Imatinib mesylate markedly inhibits the growth of IL-2–independent p210+ NK92 cells, which is reversible by IL-2.
(A) Untransduced (parental) and p210-eGFP+(p210+) NK92 cells (3 × 105 cells/mL) were cultured for 14 days with or without IL-2 and with or without the addition of 0 (■), 1 (░), or 10 (▪) μM imatinib mesylate. K562 cells were completely inhibited by imatinib mesylate after 7 days of culture. p210+ NK92 cells exhibited a dose-dependent decline in growth, and all cells died from 10 μM imatinib mesylate. In contrast, p210+ NK92 cells continued to grow despite imatinib mesylate when IL-2 was re-added to cultures, showing that imatinib mesylate's effects are reversible. Imatinib mesylate had no effect on the growth of the parental NK92 cells (negative control). (B) Parental, eGFP+, and p210-eGFP–transduced (p210+) NK92 cells (1 × 104 cells/100 μL) were treated with imatinib mesylate for 72 hours in the presence or absence of IL-2, and then tested for proliferation using3H-thymidine incorporation. Concentrations of imatinib mesylate are as follows: ■, no imatinib mesylate; ░, 1 μM imatinib mesylate; ▪ 10 μM imatinib mesylate.

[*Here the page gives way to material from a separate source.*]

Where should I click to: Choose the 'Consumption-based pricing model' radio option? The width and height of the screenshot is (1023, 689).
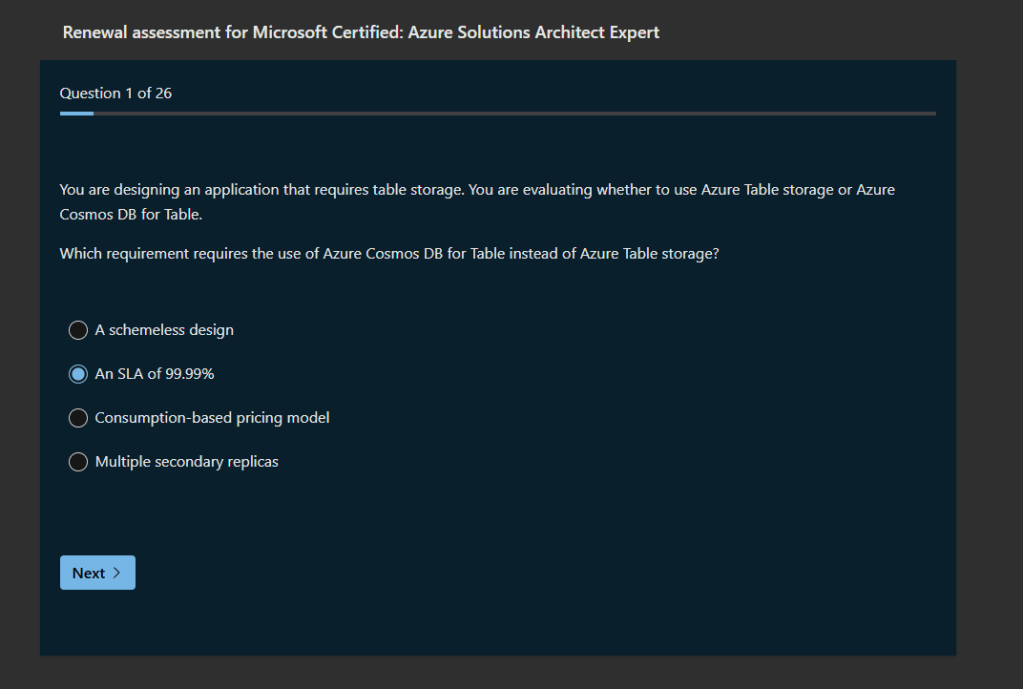coord(78,418)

The IL-2–independent p210+ NK92 cells show marked decrease in proliferation from imatinib mesylate when compared with control eGFP+ cells (P < .0001), and the addition of IL-2 reversed this effect. Both parental and eGFP+ NK92 cells proliferate less in the absence of IL-2, and imatinib mesylate further accelerates this decline, whereas in the presence of IL-2, imatinib mesylate has no effect (P = NS). Each bar shows the mean ± SEM of 12 replicates for each condition.